_DIRECTIONS FOR THIS TASK_
Only the lines from the one with "Image resolution: width=478" through the end of the data below belong in the answer, restated word for word, pictures excluded.

────────────────────

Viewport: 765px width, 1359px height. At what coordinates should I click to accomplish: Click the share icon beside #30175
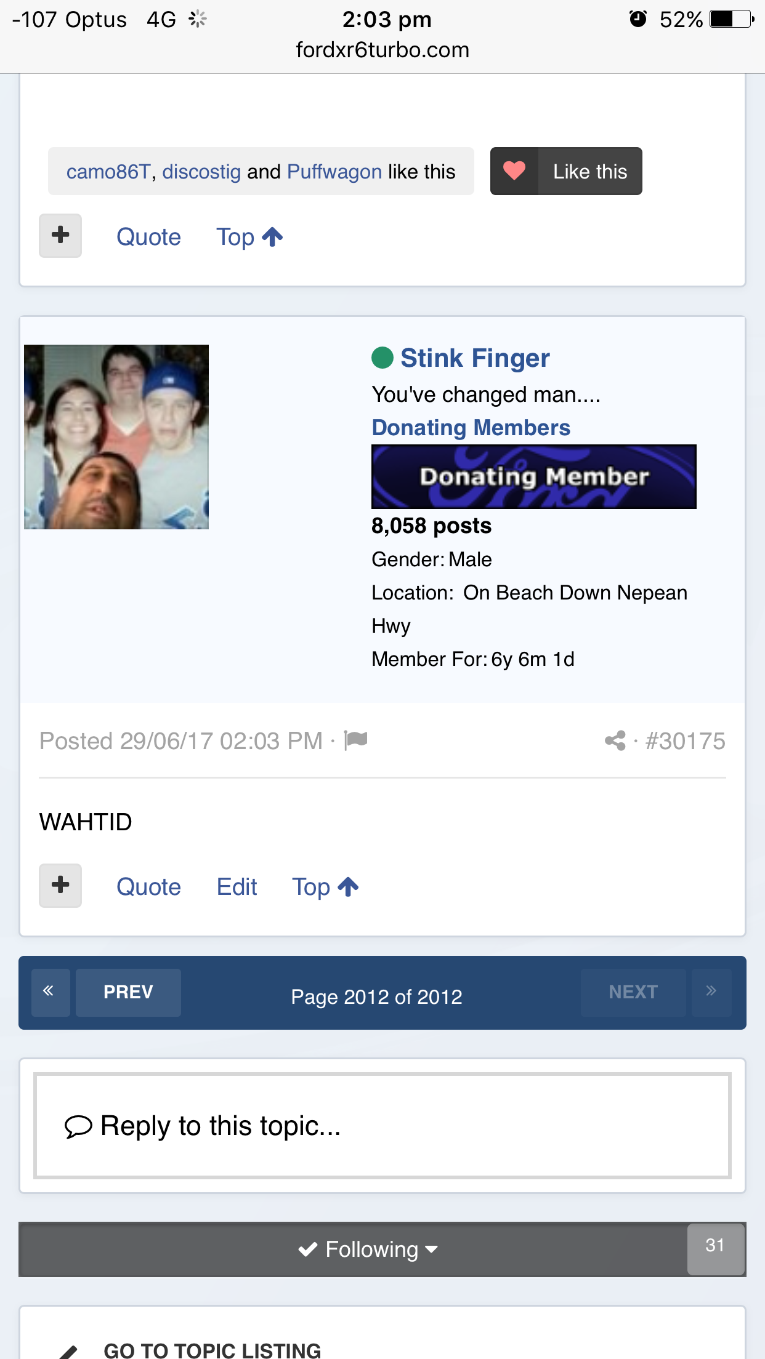point(615,740)
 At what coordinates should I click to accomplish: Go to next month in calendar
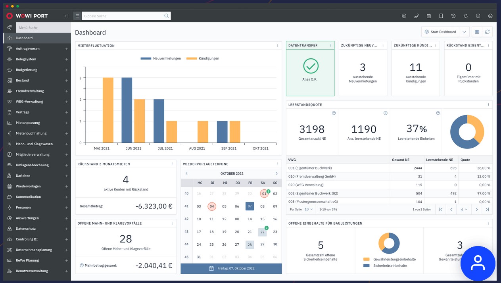276,173
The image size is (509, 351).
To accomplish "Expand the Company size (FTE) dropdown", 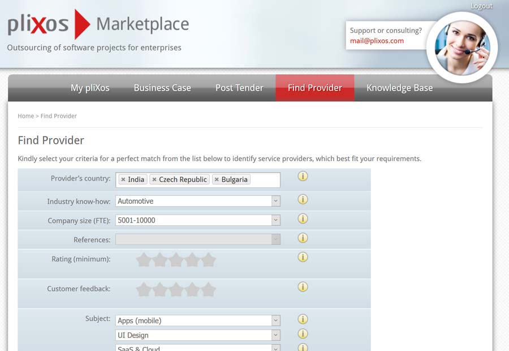I will pyautogui.click(x=198, y=220).
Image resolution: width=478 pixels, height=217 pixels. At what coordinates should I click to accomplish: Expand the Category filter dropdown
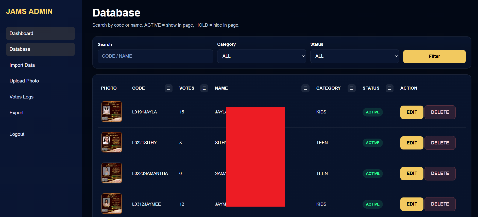click(261, 56)
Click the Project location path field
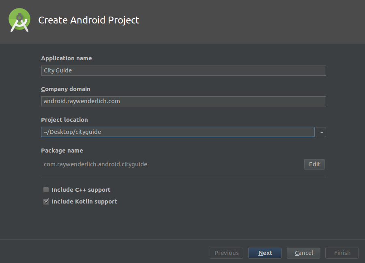The height and width of the screenshot is (263, 365). pos(178,132)
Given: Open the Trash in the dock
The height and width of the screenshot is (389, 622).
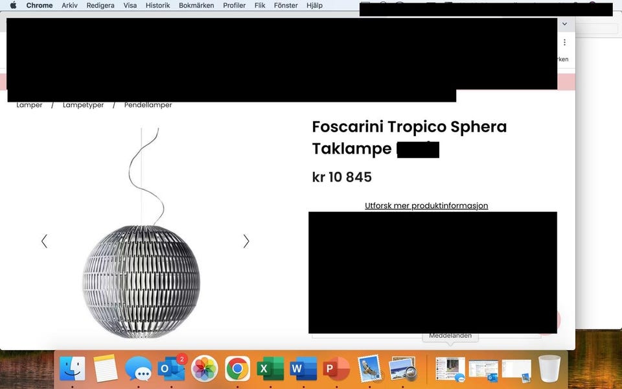Looking at the screenshot, I should click(549, 369).
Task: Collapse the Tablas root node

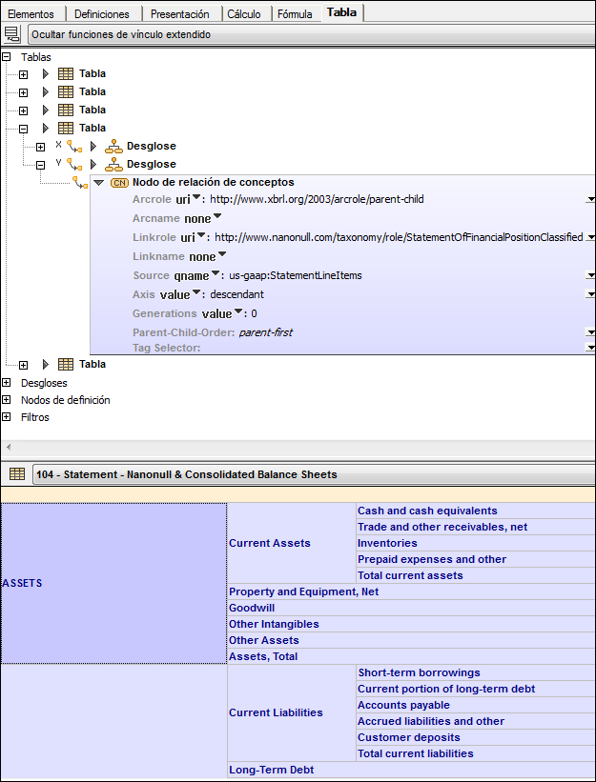Action: tap(7, 57)
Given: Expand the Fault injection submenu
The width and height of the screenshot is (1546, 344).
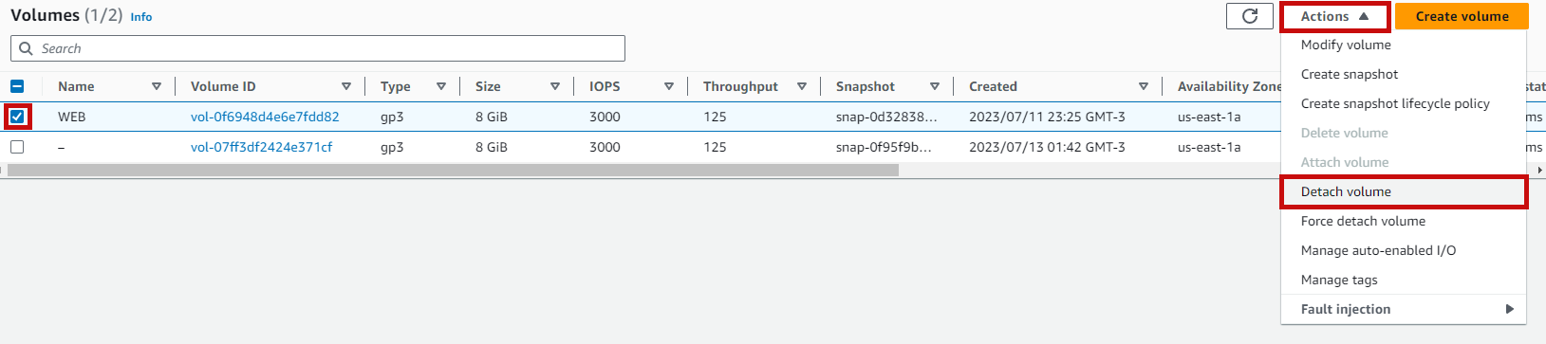Looking at the screenshot, I should [x=1404, y=309].
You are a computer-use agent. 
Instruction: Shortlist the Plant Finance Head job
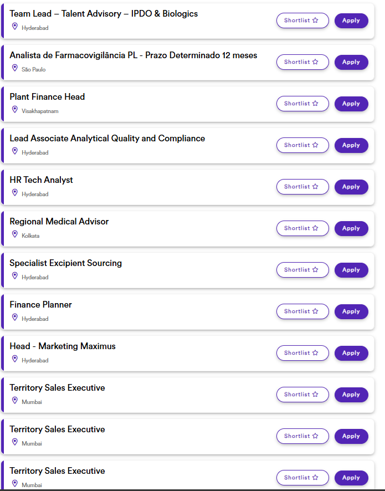click(x=302, y=104)
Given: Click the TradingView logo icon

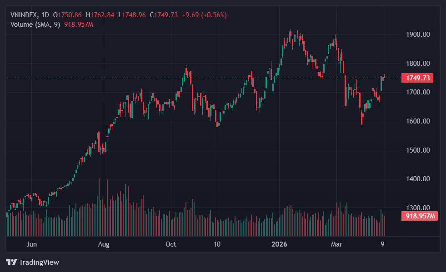Looking at the screenshot, I should (x=11, y=262).
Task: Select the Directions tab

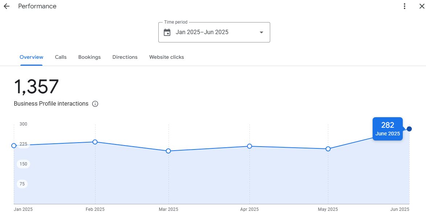Action: coord(125,57)
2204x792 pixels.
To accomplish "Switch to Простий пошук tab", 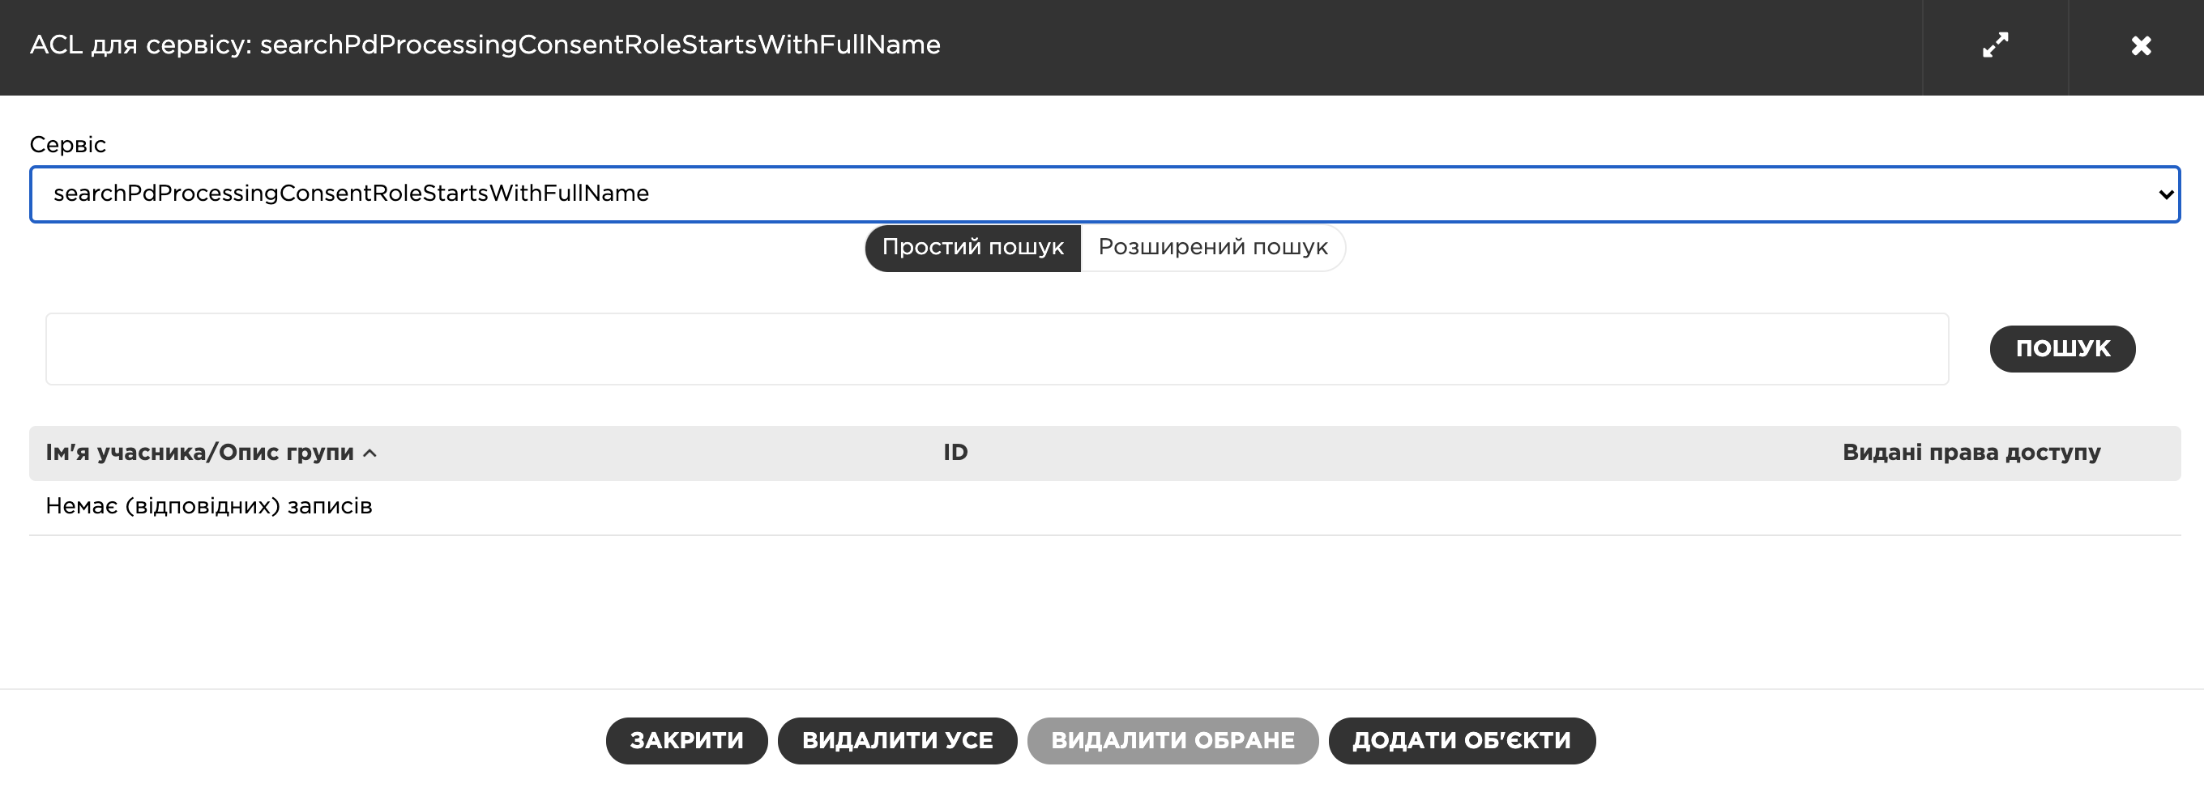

────────────────────

_RESPONSE FOR THIS EXERCISE_
Image resolution: width=478 pixels, height=217 pixels. At what coordinates should I click to accomplish: Expand the Category filter dropdown
click(261, 56)
Click the Project location path field
The height and width of the screenshot is (263, 365). pos(178,132)
Given: Open the Trash in the dock
The height and width of the screenshot is (389, 622).
Looking at the screenshot, I should click(549, 369).
Task: Collapse the Tablas root node

Action: tap(7, 57)
Given: Expand the Fault injection submenu
The width and height of the screenshot is (1546, 344).
Looking at the screenshot, I should [x=1404, y=309].
You are a computer-use agent. 
Instruction: Shortlist the Plant Finance Head job
click(x=302, y=104)
Given: Click the TradingView logo icon

Looking at the screenshot, I should (x=11, y=262).
Task: Select the Directions tab

Action: coord(125,57)
2204x792 pixels.
To accomplish "Switch to Простий пошук tab", 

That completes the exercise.